[INSTRUCTIONS TO FOLLOW]:
Could you print the entire article about Djokovic beating Zverev, word for word?

Djokovic beats Zverev to reach tournament semi-finals for ninth time
Top four men—Djokovic, Nadal, Thiem and Medvedev—form semi line-up
Five-time champion Novak Djokovic had one big hurdle to overcome on a damp Friday afternoon at London’s O2.
He arrived at the season’s finale knowing that he had clinched the year-end No1 for a record-equalling sixth time. And by the end of the tournament, he could also be claiming a second record-equalling statistic. He could match Roger Federer’s six ATP Finals titles, thereby becoming the oldest champion, too.
His form, as he closed in on yet another record, the most weeks at No1, suggested he would do just that.
Before the coronavirus pandemic hit the world and closed down tennis for six months, he won a record eighth Australian Open, plus the ATP Cup with Serbia, as well as Dubai.
His unbeaten run continued into the revised August schedule, extending his record in Masters titles to 36 with wins in Cincinnati and Rome, and he was stopped at the French Open only by Rafael Nadal. At the start of this week, then, he had 39 wins for only three losses: impressive indeed.
Across the net was Alexander Zverev, a man with just as much at stake in this winner-takes-all contest. Like Djokovic, he had lost to Daniil Medvedev and won against Diego Schwartzman. The winner of this one would seal a semi-final place, the loser would head home.
Zverev had, on paper, come into London on a rising curve of form despite being forced to bat away questions about accusations of violence from a former girlfriend. He had come within touching distance of winning the US Open— incidentally, his first Major final—then won two ATP250s in Cologne, and reached the final at the Paris Masters.

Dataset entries
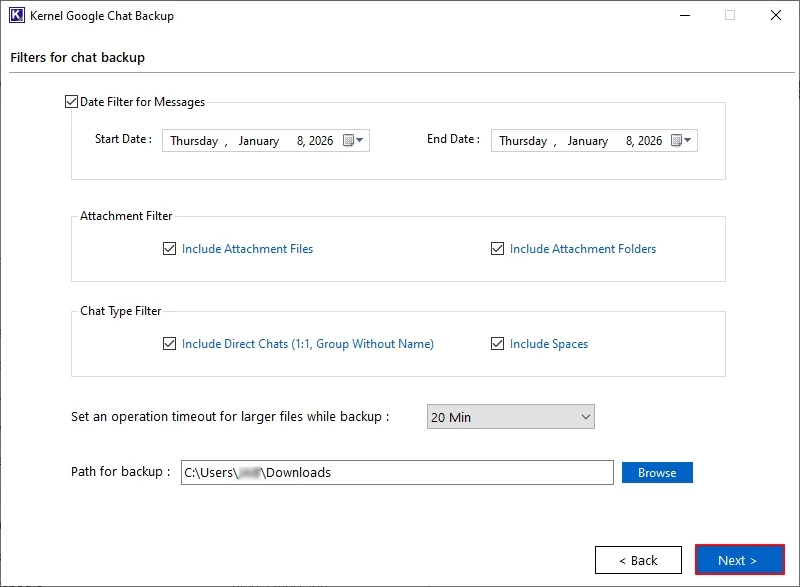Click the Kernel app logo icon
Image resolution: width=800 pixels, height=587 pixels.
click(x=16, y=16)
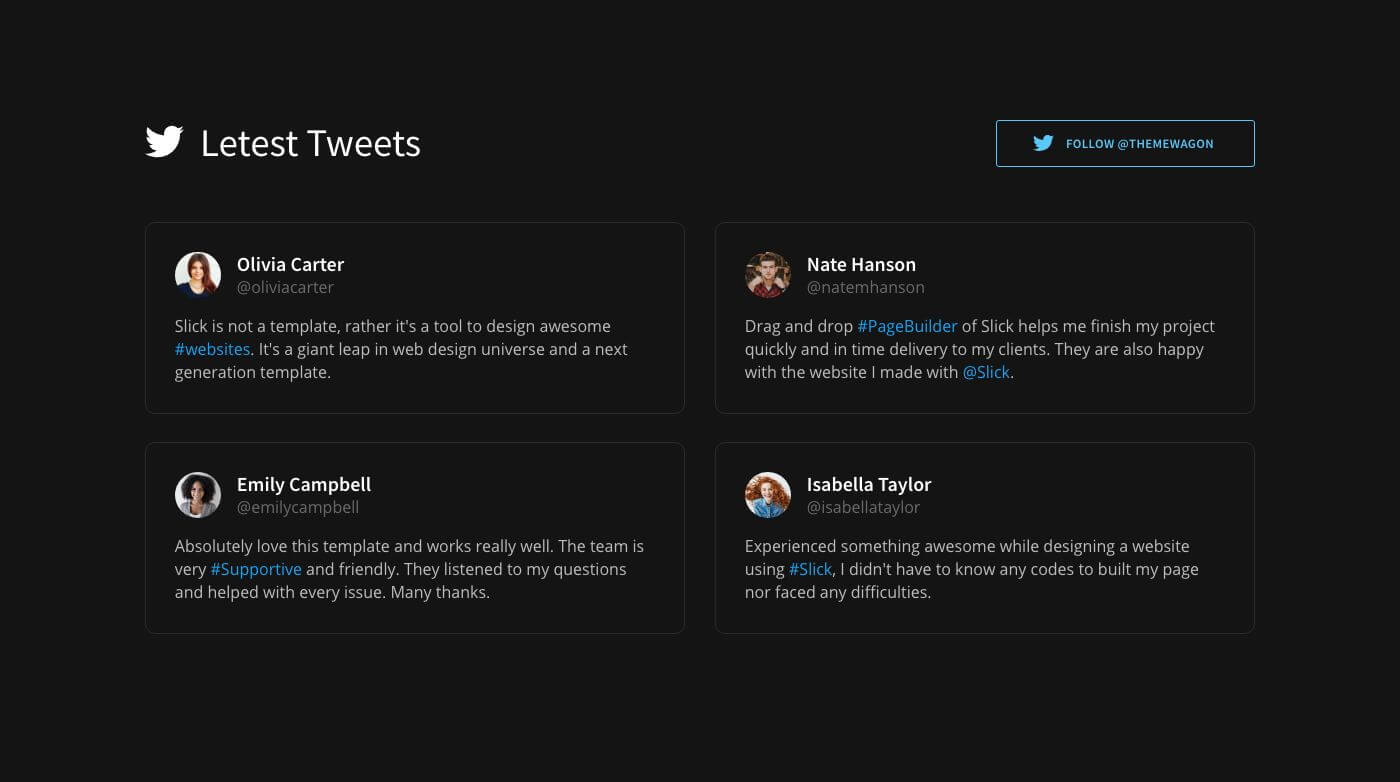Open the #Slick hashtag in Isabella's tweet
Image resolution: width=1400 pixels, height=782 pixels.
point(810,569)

[RESPONSE BELOW]:
Djokovic beats Zverev to reach tournament semi-finals for ninth time
Top four men—Djokovic, Nadal, Thiem and Medvedev—form semi line-up
Five-time champion Novak Djokovic had one big hurdle to overcome on a damp Friday afternoon at London’s O2.
He arrived at the season’s finale knowing that he had clinched the year-end No1 for a record-equalling sixth time. And by the end of the tournament, he could also be claiming a second record-equalling statistic. He could match Roger Federer’s six ATP Finals titles, thereby becoming the oldest champion, too.
His form, as he closed in on yet another record, the most weeks at No1, suggested he would do just that.
Before the coronavirus pandemic hit the world and closed down tennis for six months, he won a record eighth Australian Open, plus the ATP Cup with Serbia, as well as Dubai.
His unbeaten run continued into the revised August schedule, extending his record in Masters titles to 36 with wins in Cincinnati and Rome, and he was stopped at the French Open only by Rafael Nadal. At the start of this week, then, he had 39 wins for only three losses: impressive indeed.
Across the net was Alexander Zverev, a man with just as much at stake in this winner-takes-all contest. Like Djokovic, he had lost to Daniil Medvedev and won against Diego Schwartzman. The winner of this one would seal a semi-final place, the loser would head home.
Zverev had, on paper, come into London on a rising curve of form despite being forced to bat away questions about accusations of violence from a former girlfriend. He had come within touching distance of winning the US Open— incidentally, his first Major final—then won two ATP250s in Cologne, and reached the final at the Paris Masters.